» **Screenshot grounding data**:

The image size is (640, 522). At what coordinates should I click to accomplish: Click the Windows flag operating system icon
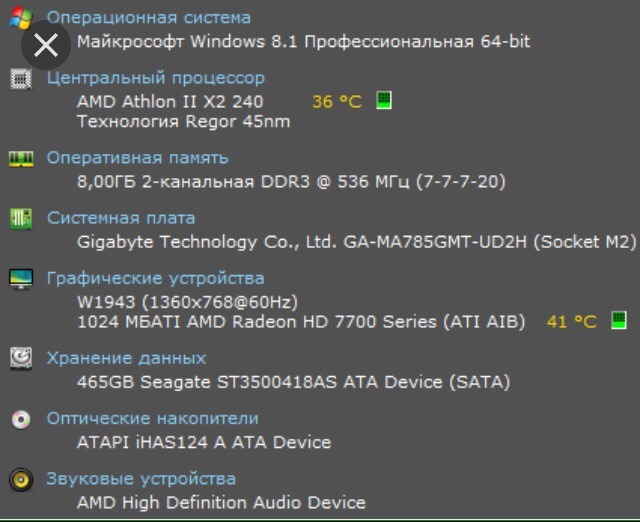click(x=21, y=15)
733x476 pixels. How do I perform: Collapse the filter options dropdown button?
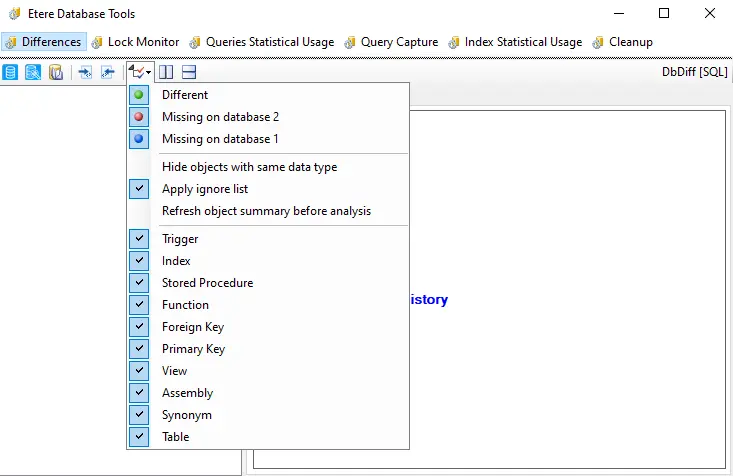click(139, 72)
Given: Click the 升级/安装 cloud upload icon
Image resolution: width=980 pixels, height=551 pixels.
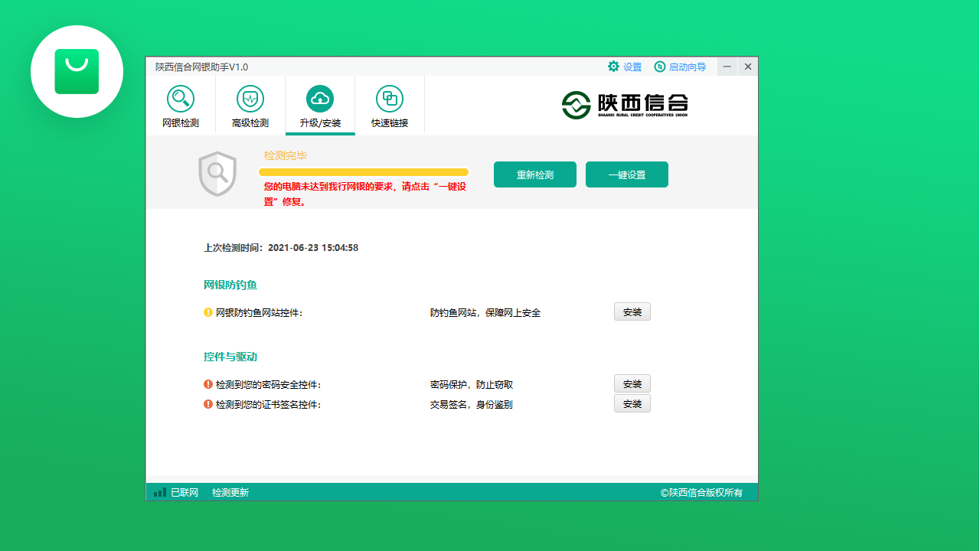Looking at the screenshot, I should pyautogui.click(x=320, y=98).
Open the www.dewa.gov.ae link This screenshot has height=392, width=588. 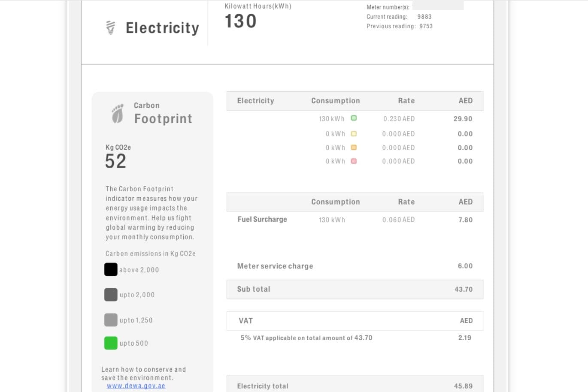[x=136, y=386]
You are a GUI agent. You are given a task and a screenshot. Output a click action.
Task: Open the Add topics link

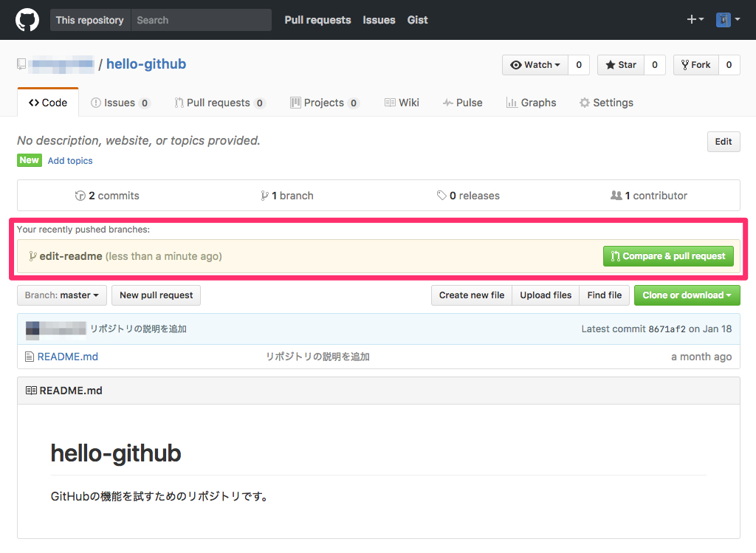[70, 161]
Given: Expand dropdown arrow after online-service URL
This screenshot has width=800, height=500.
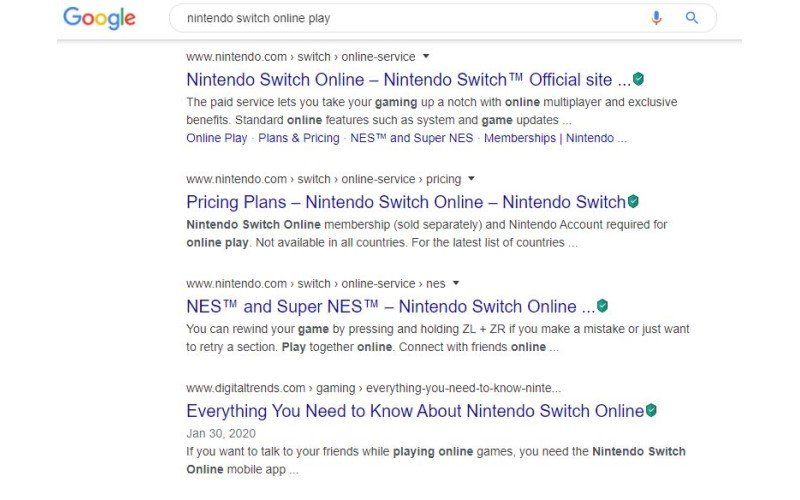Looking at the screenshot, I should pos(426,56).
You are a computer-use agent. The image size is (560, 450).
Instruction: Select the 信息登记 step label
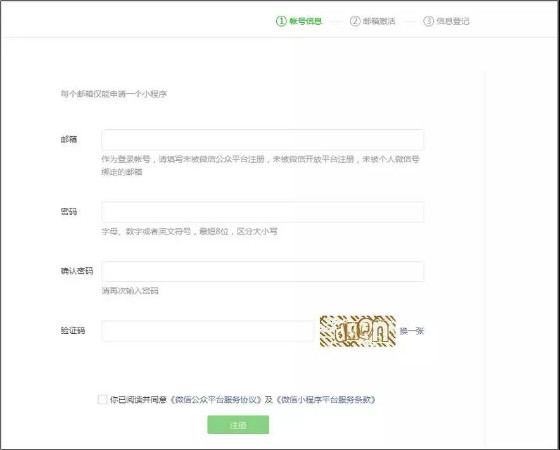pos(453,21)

» **Instructions for the task**: Wherever "agent" occurs in the entries above, copy the line it sits on.

» **Answer area**:
You are a GUI agent. You are given a task and a screenshot. Output a click action.
You are a computer-use agent. The image size is (560, 450).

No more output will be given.